Wednesday, August 3, 2011

Why Travel? Perhaps You Owe It to Yourself

It seems a bit entitled to say something like "You owe it to yourself to travel." After all, we are in an economy that is poised to recover...until it isn't and then it's back again. Taking trips is becoming more and more of a luxury. But, if you love to travel, nothing could be closer to the truth than "You owe it to yourself" because it's during the tough times that we realize what really matters.
Remind yourself of why you do what you do.

Like most people I know, I could go on ad infinitum about my financial debts, those costs we must all pay to have someplace to live, a car to drive to work, etc., etc. The debts that keep popping into my mind, however, are the debts I've accumulated in my travels. I don't mean credit card or similar debts. I am talking about debts I hope to pay back the more I travel, my debts to my fellow travelers and to those places I've been to.

This method I have of linking personal debt and travel actually came from my mother. For someone who loves to travel, I don't need the fingers of one hand to count the number of trips I've taken abroad. Two years ago, even traveling in the US was something I planned for, but never found the time to pursue. Then, in a casual conversation with my mother, I heard her say, "You owe it to yourself to see the world." Maybe I'd eaten breakfast that day or gotten eight hours of sleep the night before, but something clicked when she spoke. We'd had this same conversation a thousand times before, but perhaps never phrased quite that way. 

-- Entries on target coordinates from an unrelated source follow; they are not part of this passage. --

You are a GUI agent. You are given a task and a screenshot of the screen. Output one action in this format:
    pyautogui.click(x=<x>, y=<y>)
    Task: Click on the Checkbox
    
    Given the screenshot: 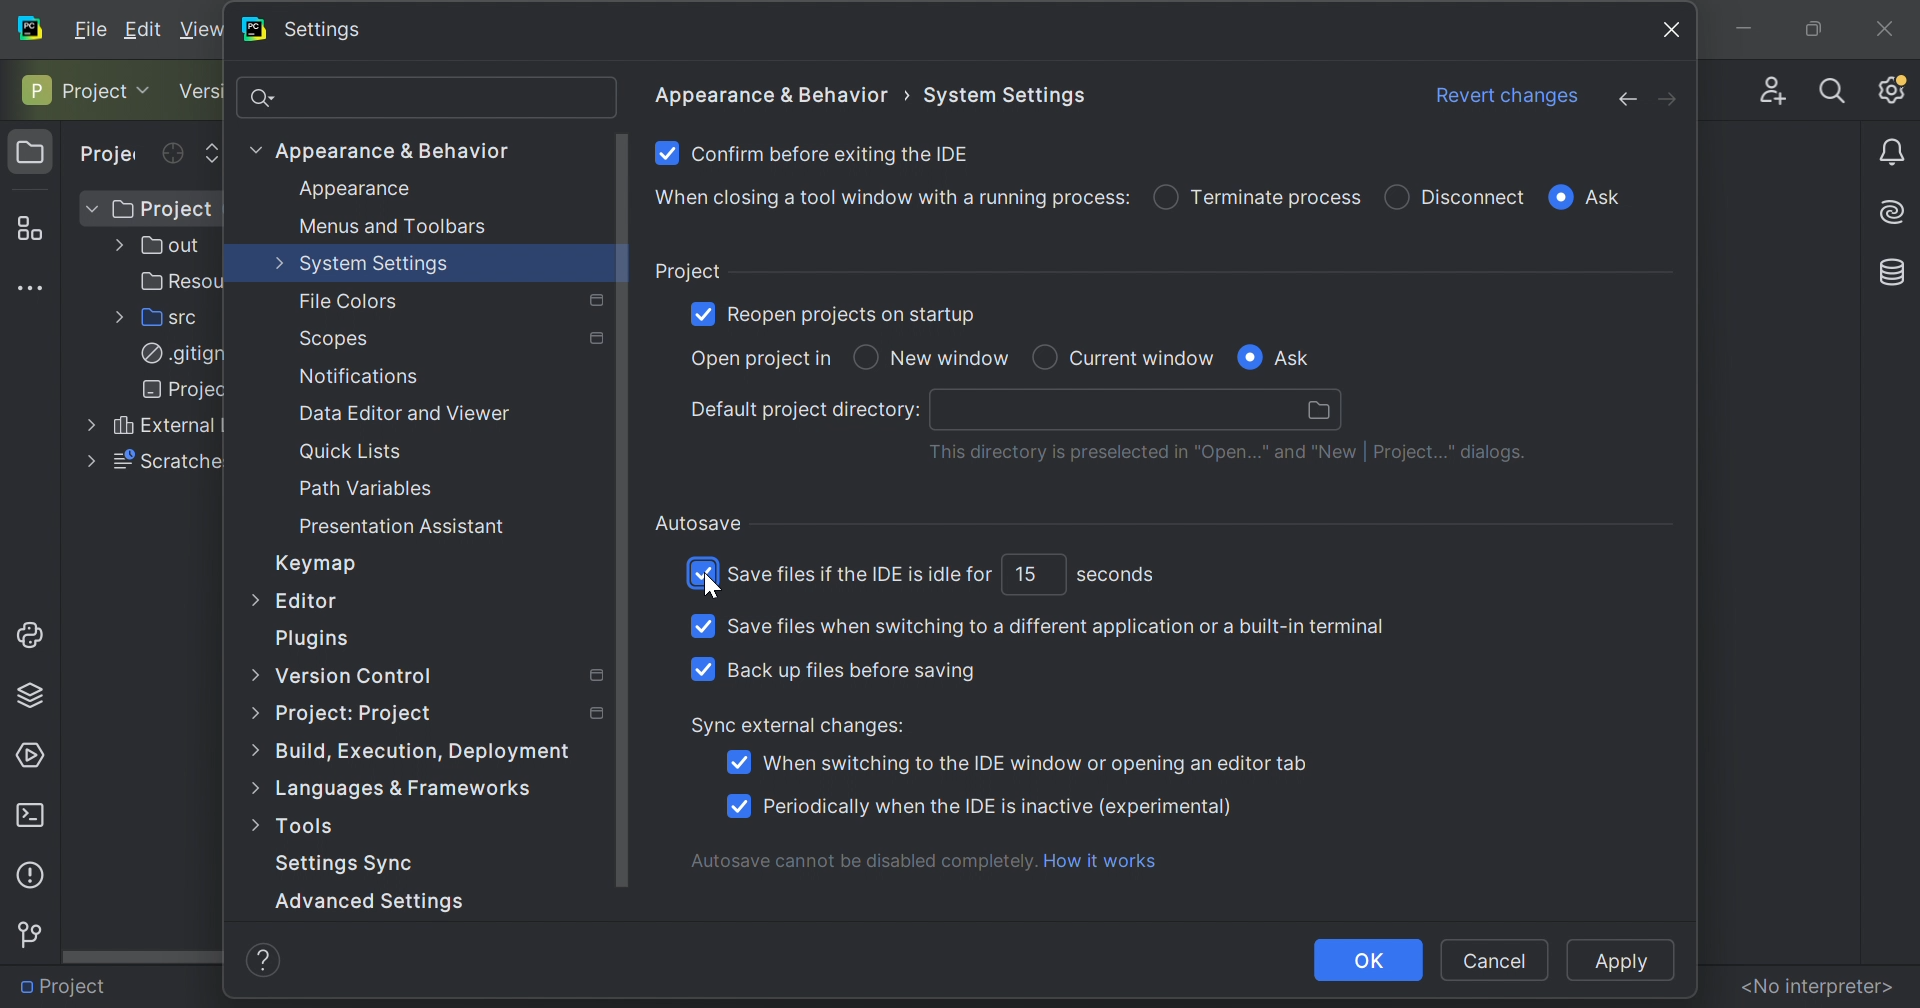 What is the action you would take?
    pyautogui.click(x=701, y=667)
    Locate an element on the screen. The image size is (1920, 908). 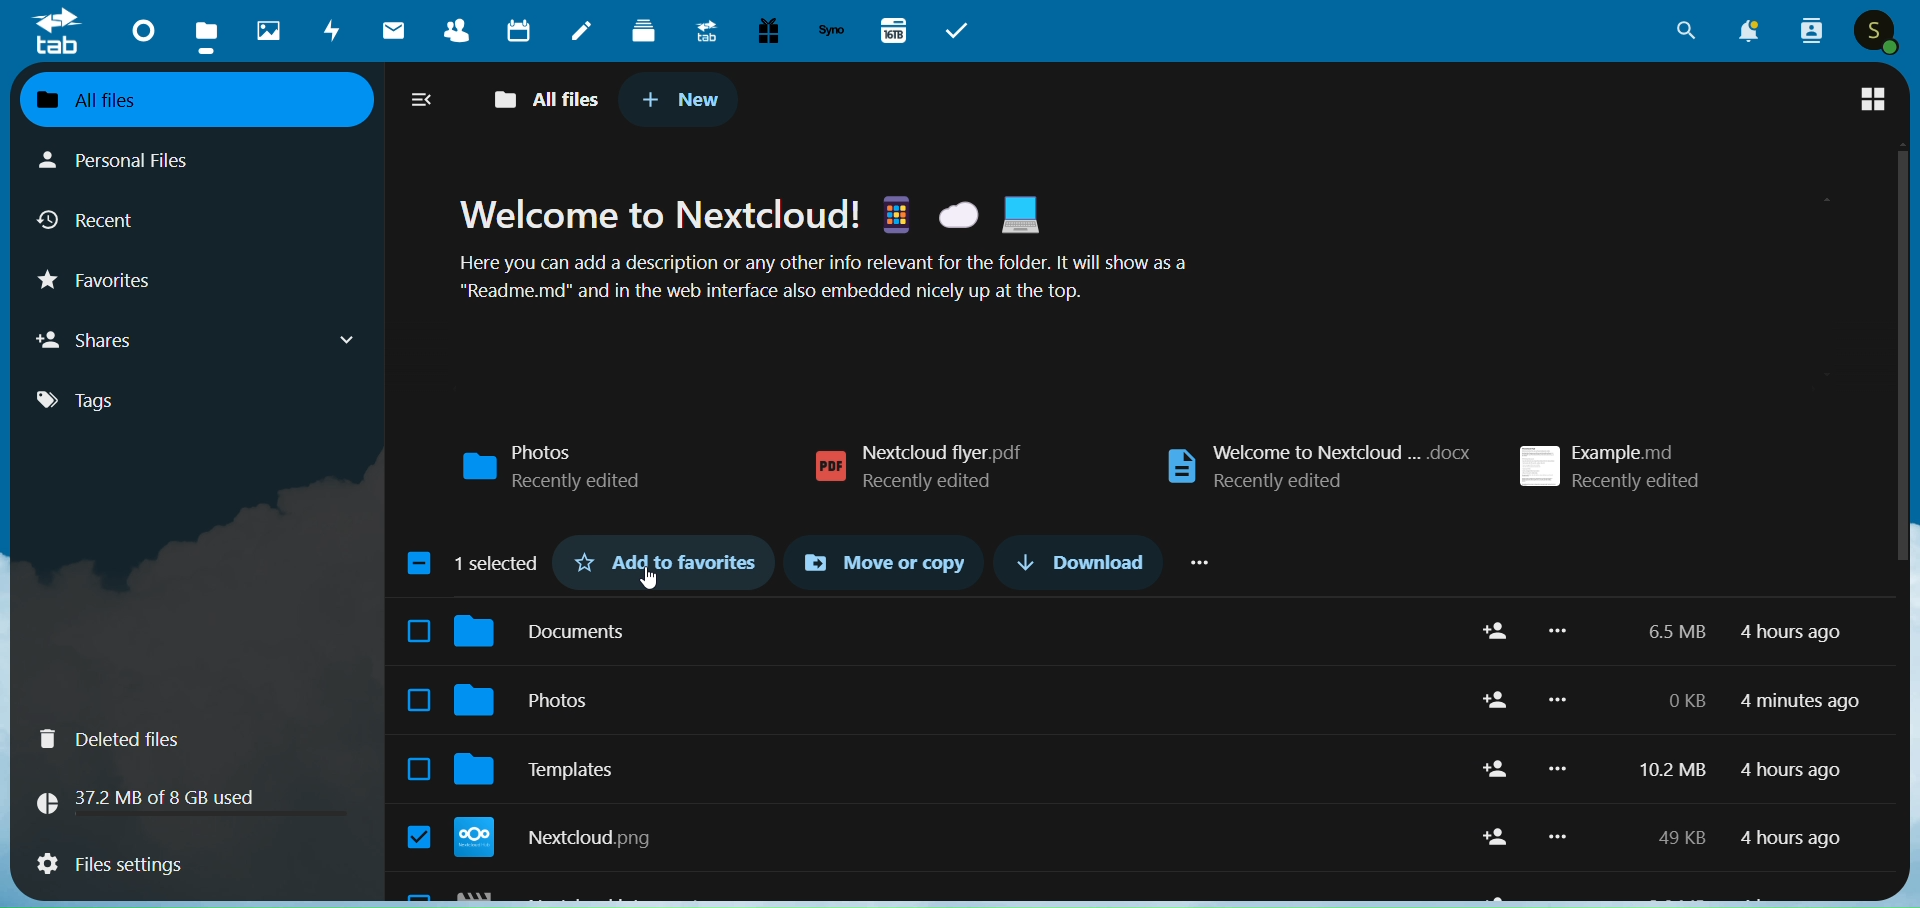
Photos is located at coordinates (954, 699).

Since then, I've taken road trips and side trips. I've visited two countries and am working on more. In these trips, I've managed to reward myself with new horizons and have picked up more debts: I owe nameless strangers and new friends for the hospitality they've shown me and their willingness to share. I owe Colombia for showing me that most of what is told about it is outdated and irrelevant. Colombia today is a vibrant, growing country. I owe Montréal for making Canada feel truly far away from everything I'm used to and living up to its reputation.
Depending on the scale of your travels, you might find that traveling can indeed be very costly. If you travel to NYC for the shopping, even Chinatown can add up. But, if like me, you travel to learn, experience and just see, then traveling isn't very costly at all. Visit NYC to soak in the pulse of the city, try the croissants in Montreal, make it a point to see new museum exhibits or go kayaking in a nearby park. All those trips await, you just have to decide whether you owe it to yourself or not.

Traveling, even on a small scale, has altered my definition of what it means to owe and to spend. I now have a very clear concept that while I (like most people) work to meet my financial obligations, one of those obligations can be to myself and my desire to travel, to see more of the world. Even if it means 'traveling'only a few miles, making the effort makes everything else worthwhile.

Note: This past weekend, Longshot magazine challenged me to phrase my view of debt and owing. This post, longer than almost everything I've shared so far, is the result. Thank you for reading!